**Problem statement:** Could you retype the entries below exactly, omitting every picture?

· · ·

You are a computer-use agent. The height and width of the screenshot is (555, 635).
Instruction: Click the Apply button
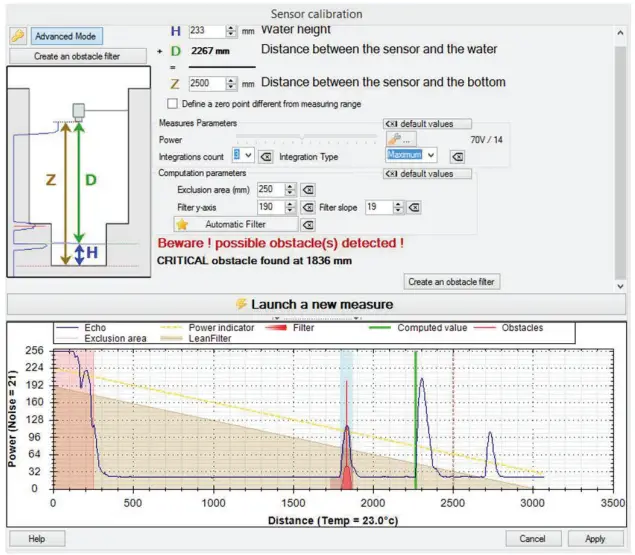coord(595,538)
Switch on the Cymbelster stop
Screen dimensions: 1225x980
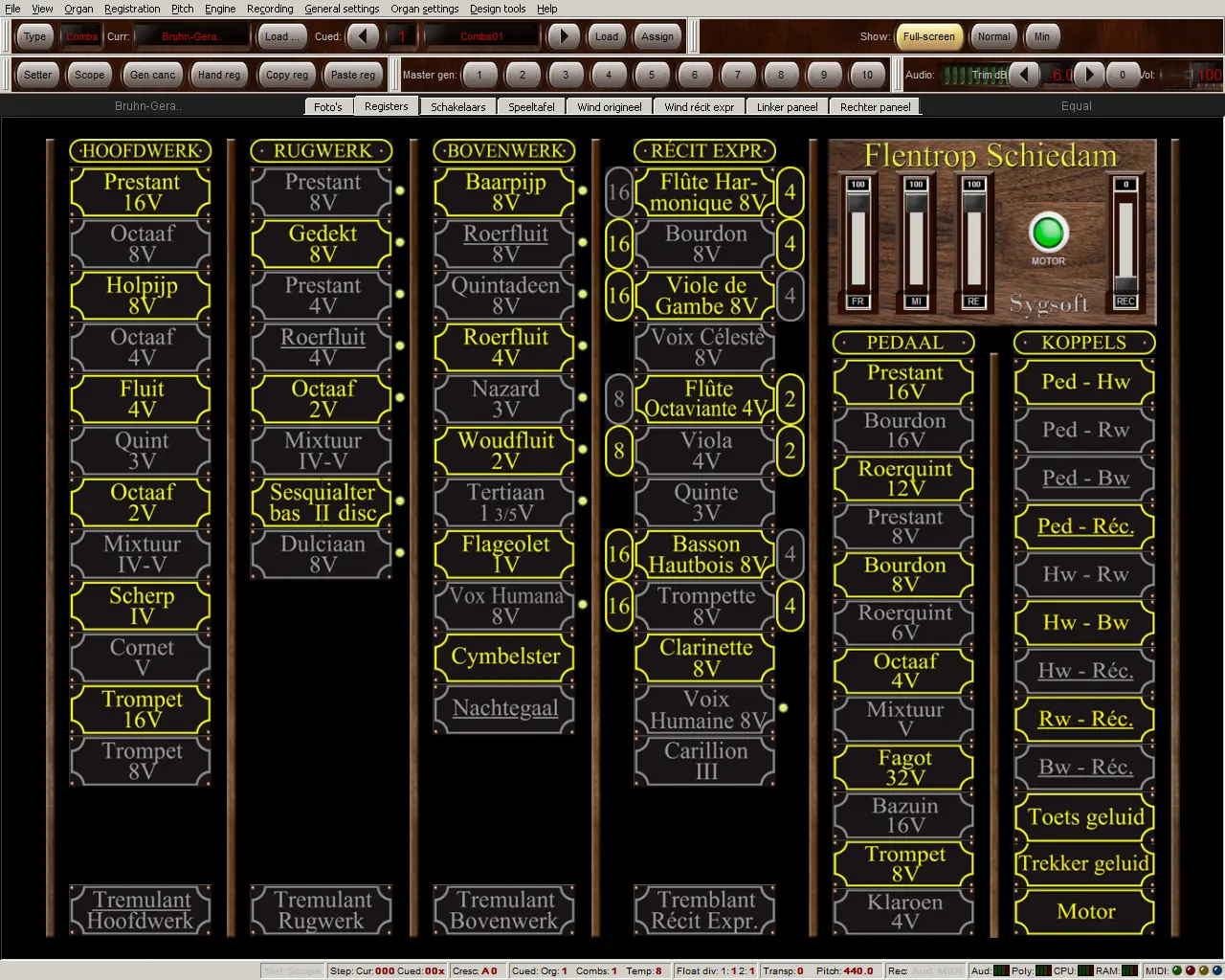(505, 657)
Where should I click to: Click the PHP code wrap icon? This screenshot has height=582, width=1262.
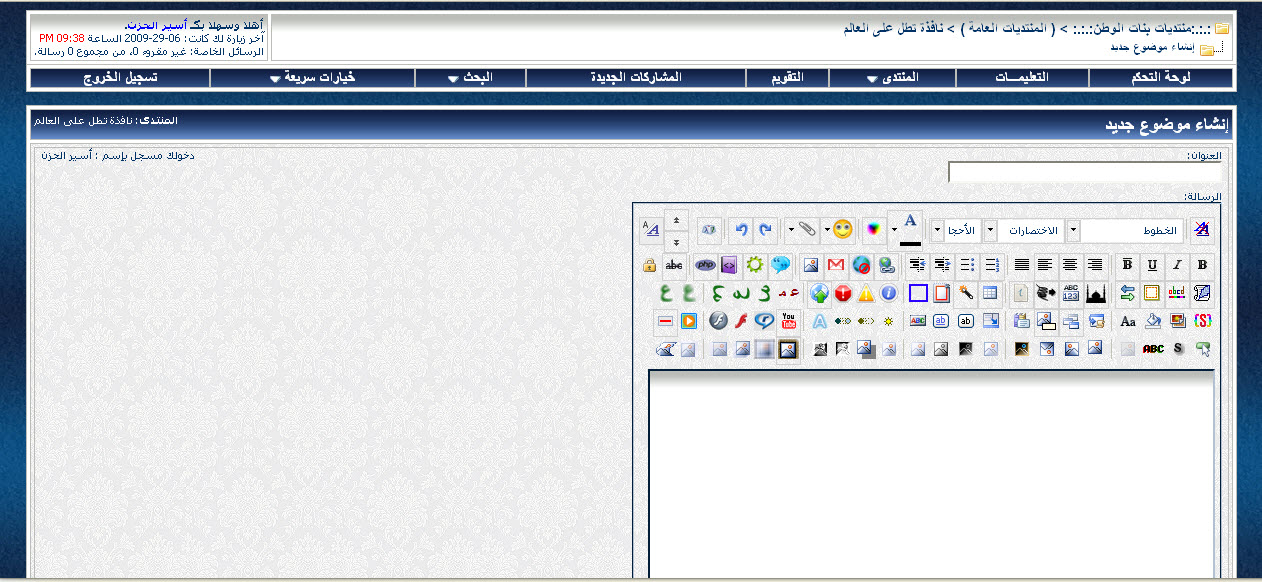[706, 265]
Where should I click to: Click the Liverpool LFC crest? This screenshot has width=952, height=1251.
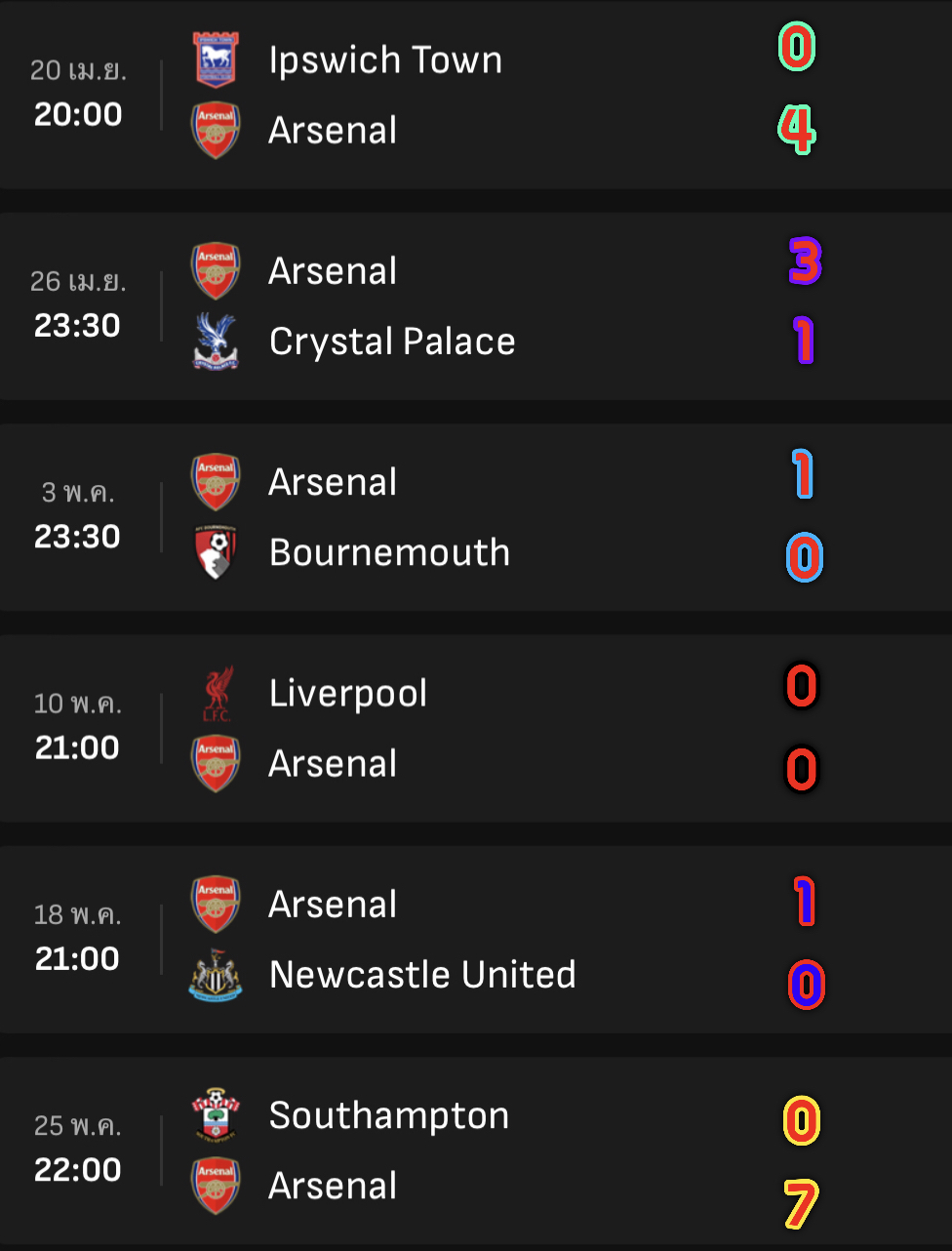[216, 693]
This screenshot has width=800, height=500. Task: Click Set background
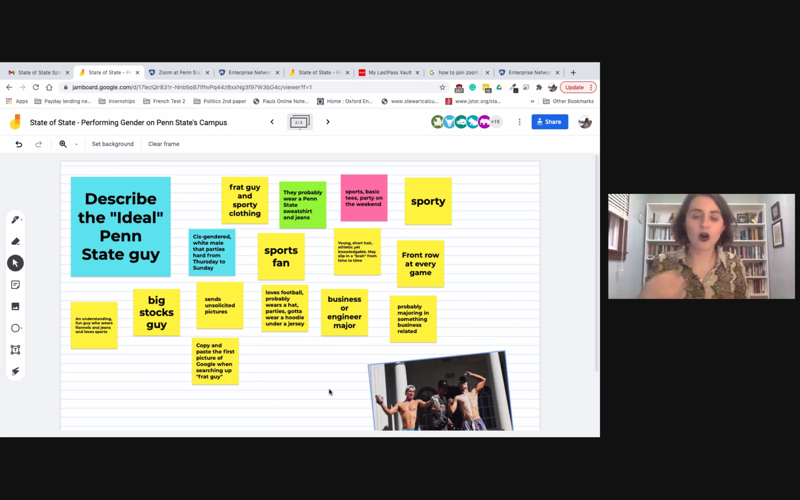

· · ·

**Reply:**
You are a computer-use agent. The height and width of the screenshot is (555, 635).
Instruction: Click the Apply button
coord(595,538)
Switch on the Cymbelster stop
Screen dimensions: 1225x980
(505, 657)
Where should I click to: Click the PHP code wrap icon? This screenshot has height=582, width=1262.
[706, 265]
Where should I click to: Click the Liverpool LFC crest? This screenshot has width=952, height=1251.
[216, 693]
This screenshot has width=800, height=500. Task: Click Set background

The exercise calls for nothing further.